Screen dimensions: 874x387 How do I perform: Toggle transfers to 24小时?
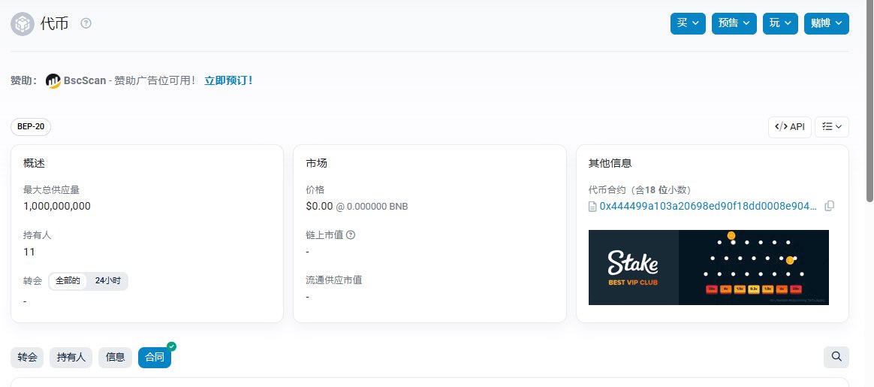pyautogui.click(x=107, y=280)
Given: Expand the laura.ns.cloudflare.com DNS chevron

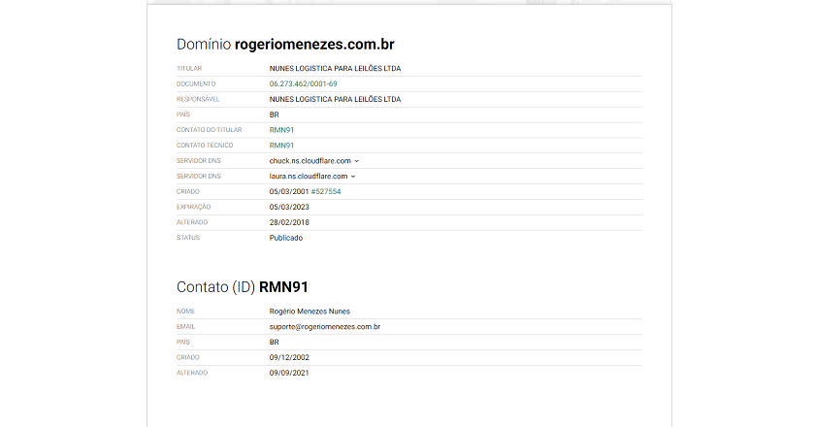Looking at the screenshot, I should [x=353, y=177].
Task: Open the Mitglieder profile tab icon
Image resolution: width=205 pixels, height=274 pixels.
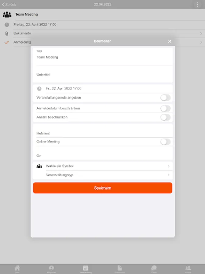Action: 51,269
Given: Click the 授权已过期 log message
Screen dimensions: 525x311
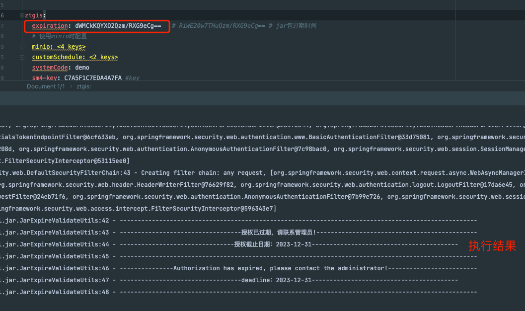Looking at the screenshot, I should pyautogui.click(x=278, y=233).
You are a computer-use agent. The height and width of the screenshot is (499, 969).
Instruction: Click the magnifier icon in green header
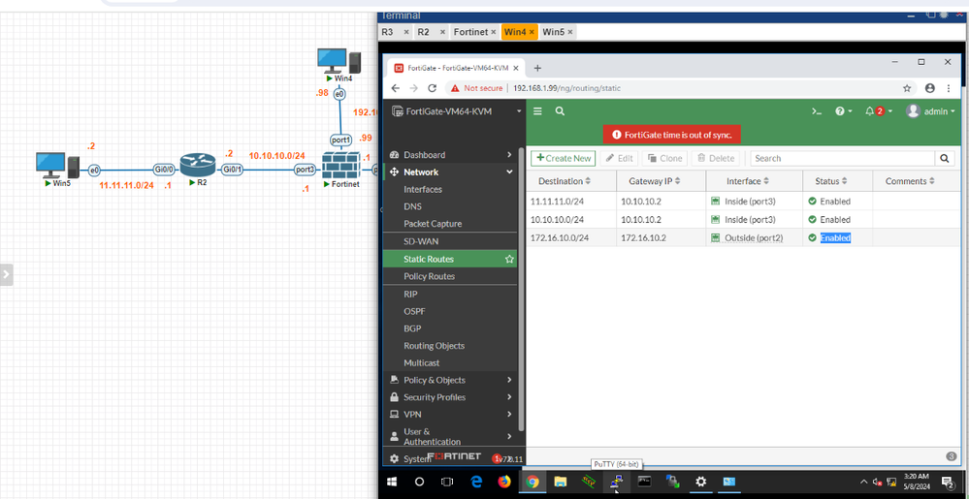click(x=560, y=111)
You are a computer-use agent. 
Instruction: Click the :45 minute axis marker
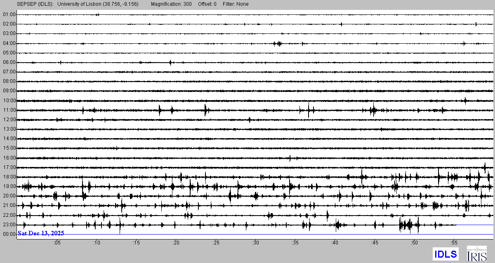pos(375,243)
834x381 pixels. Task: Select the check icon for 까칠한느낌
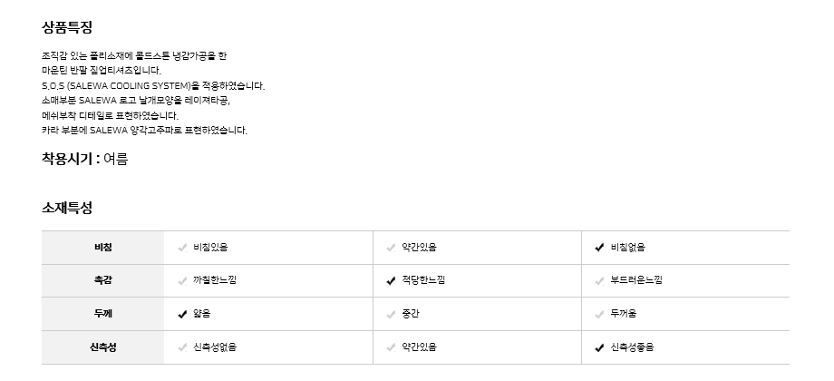point(183,281)
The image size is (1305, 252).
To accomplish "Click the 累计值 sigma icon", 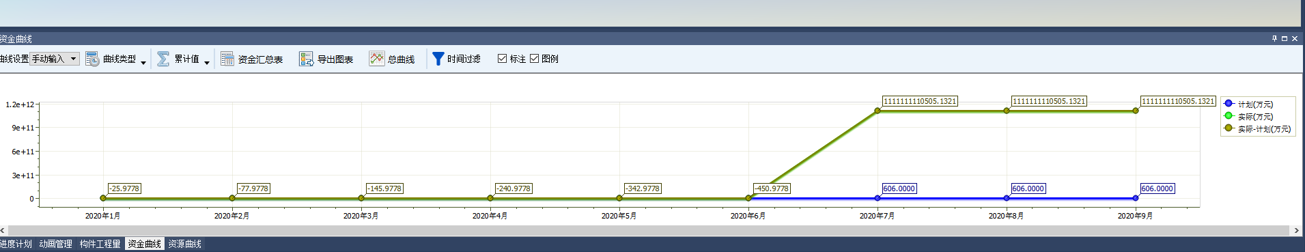I will coord(163,59).
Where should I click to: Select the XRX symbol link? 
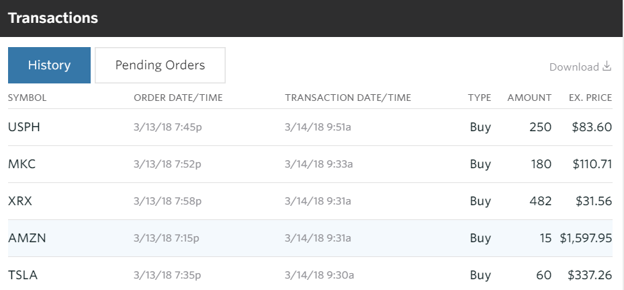pyautogui.click(x=20, y=201)

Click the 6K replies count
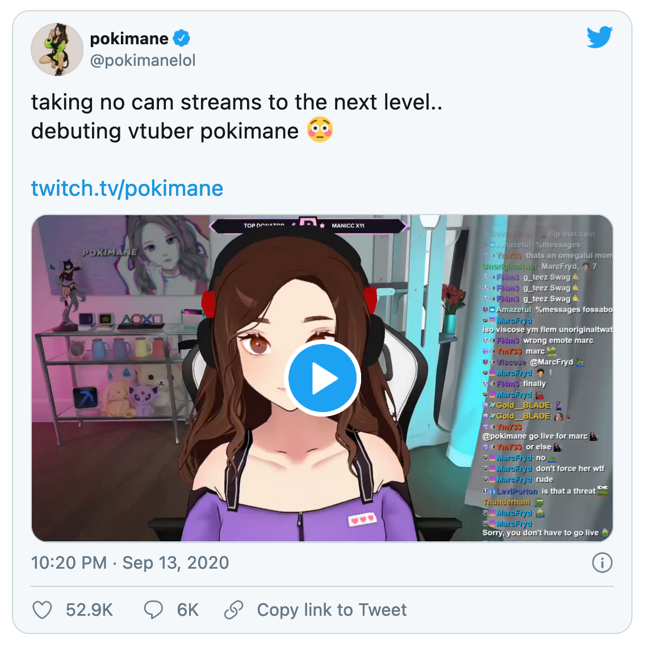click(187, 610)
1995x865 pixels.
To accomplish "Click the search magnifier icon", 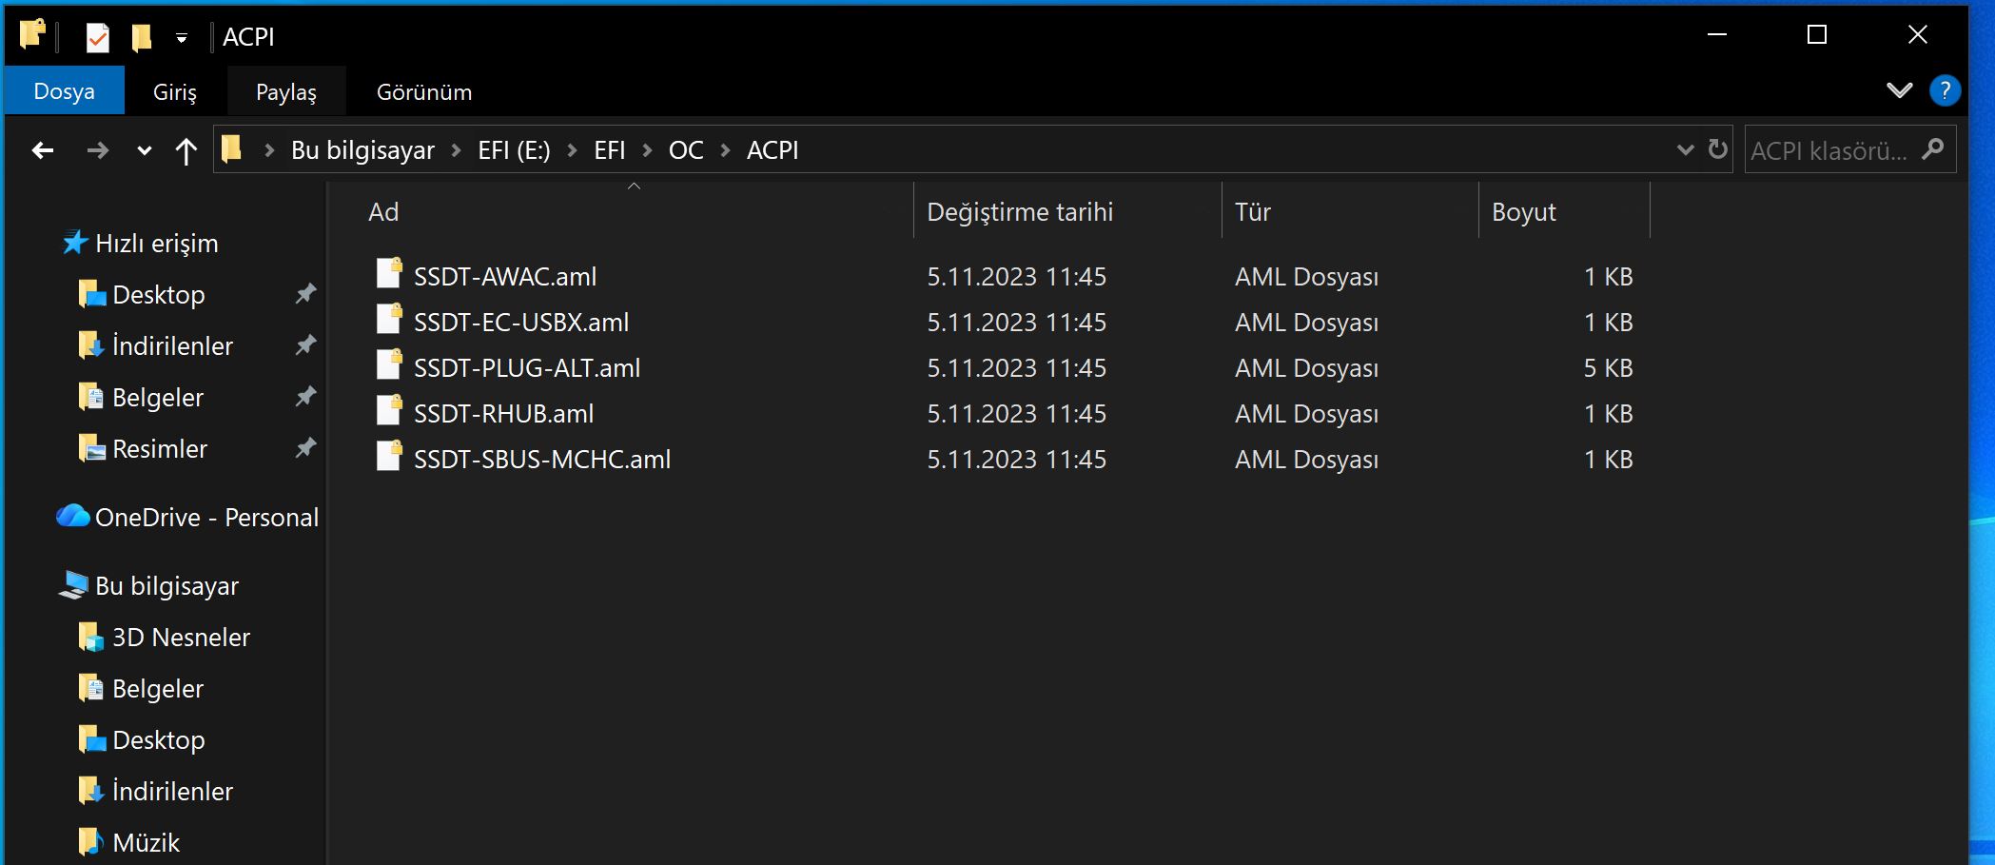I will click(x=1932, y=149).
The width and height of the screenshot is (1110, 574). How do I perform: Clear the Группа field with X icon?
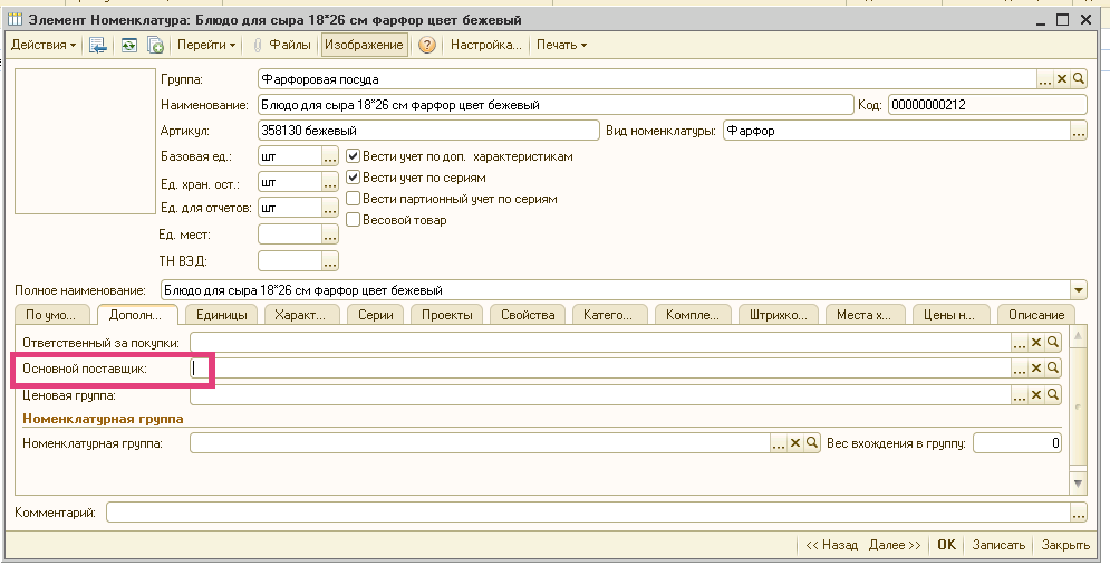point(1062,79)
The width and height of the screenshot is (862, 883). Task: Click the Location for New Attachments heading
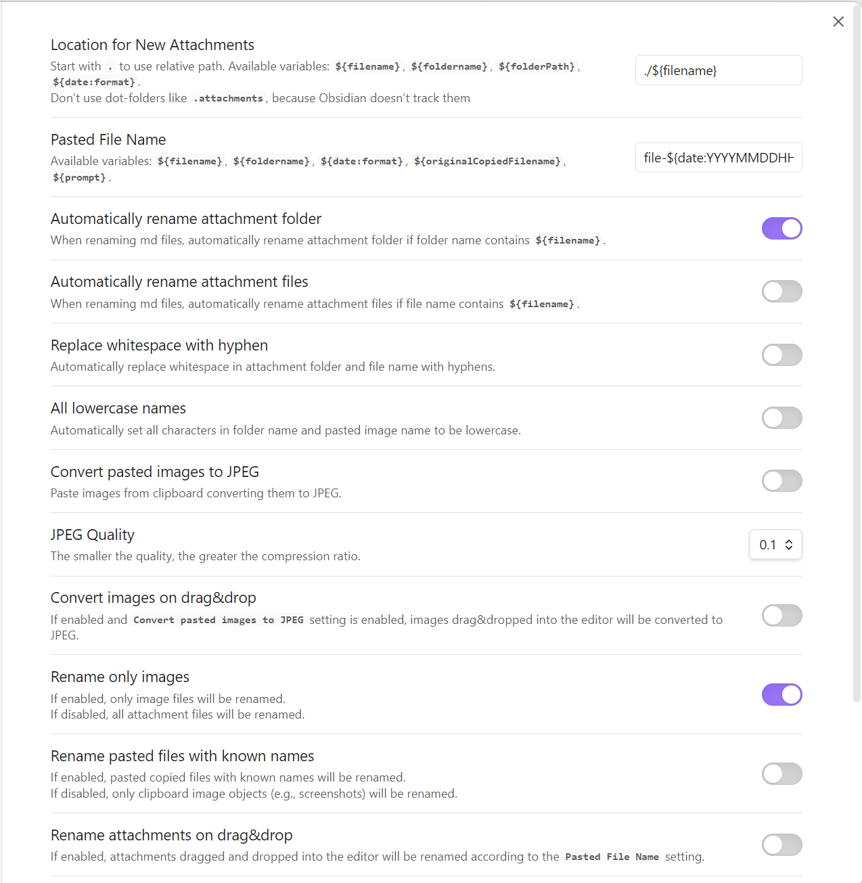pos(152,45)
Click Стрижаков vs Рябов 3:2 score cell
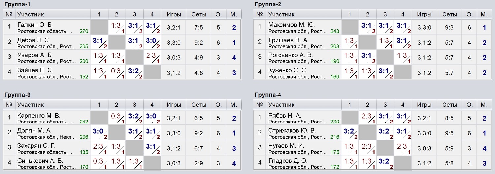The height and width of the screenshot is (174, 495). 350,133
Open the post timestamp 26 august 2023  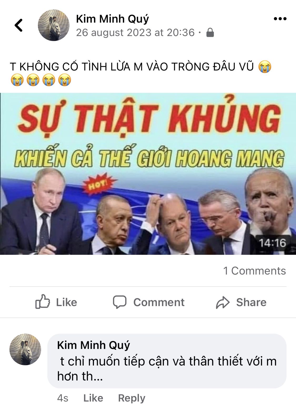click(x=135, y=33)
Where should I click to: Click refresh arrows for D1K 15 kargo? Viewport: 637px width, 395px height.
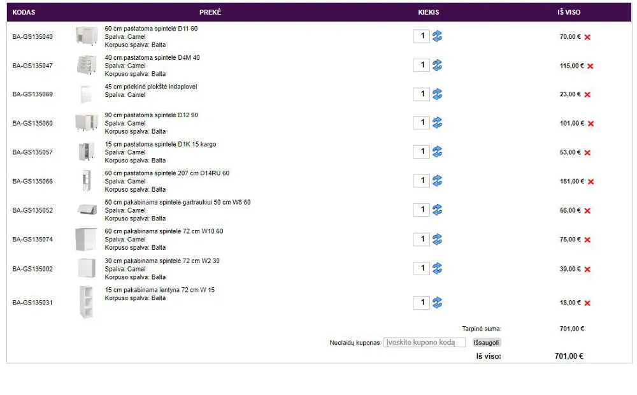click(x=437, y=152)
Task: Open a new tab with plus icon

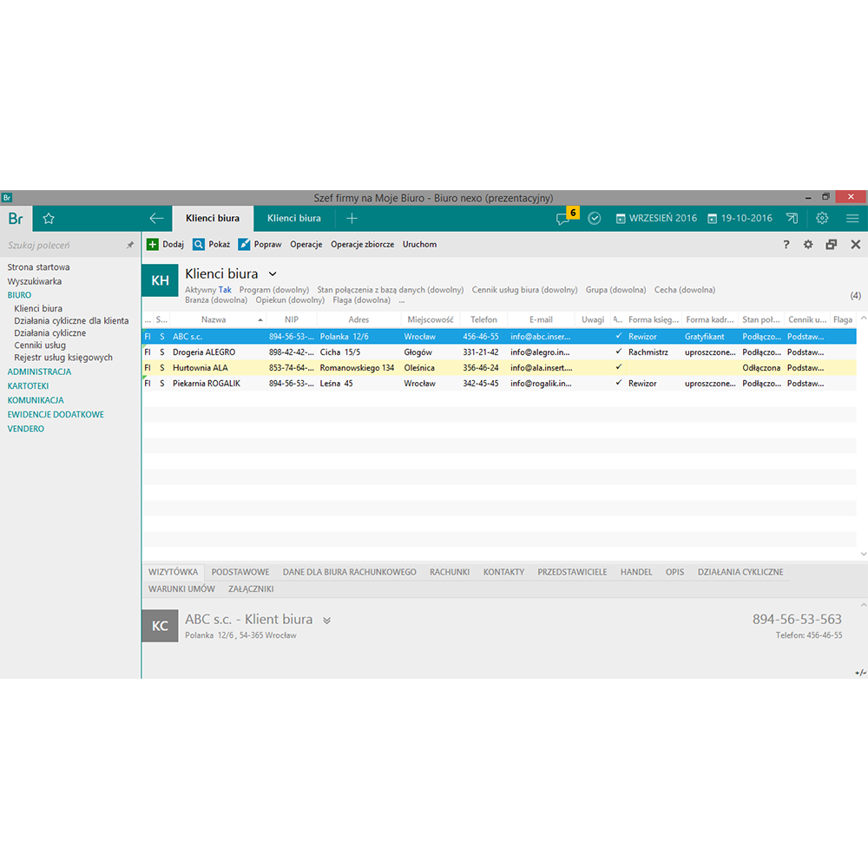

————

Using the data above, which lines fall from the one with "Screen dimensions: 525x311" through the one with "The image size is (1305, 252)."? Repeat them exactly, ends included, minus any pictures.

Screen dimensions: 525x311
Looking at the screenshot, I should pyautogui.click(x=278, y=233).
You are a computer-use agent. The height and width of the screenshot is (499, 969).
Instruction: Click the magnifier icon in green header
click(x=560, y=111)
You are a computer-use agent. 
Instruction: Click the :45 minute axis marker
pos(375,243)
834x381 pixels. Task: Select the check icon for 까칠한느낌
point(183,281)
The image size is (1305, 252).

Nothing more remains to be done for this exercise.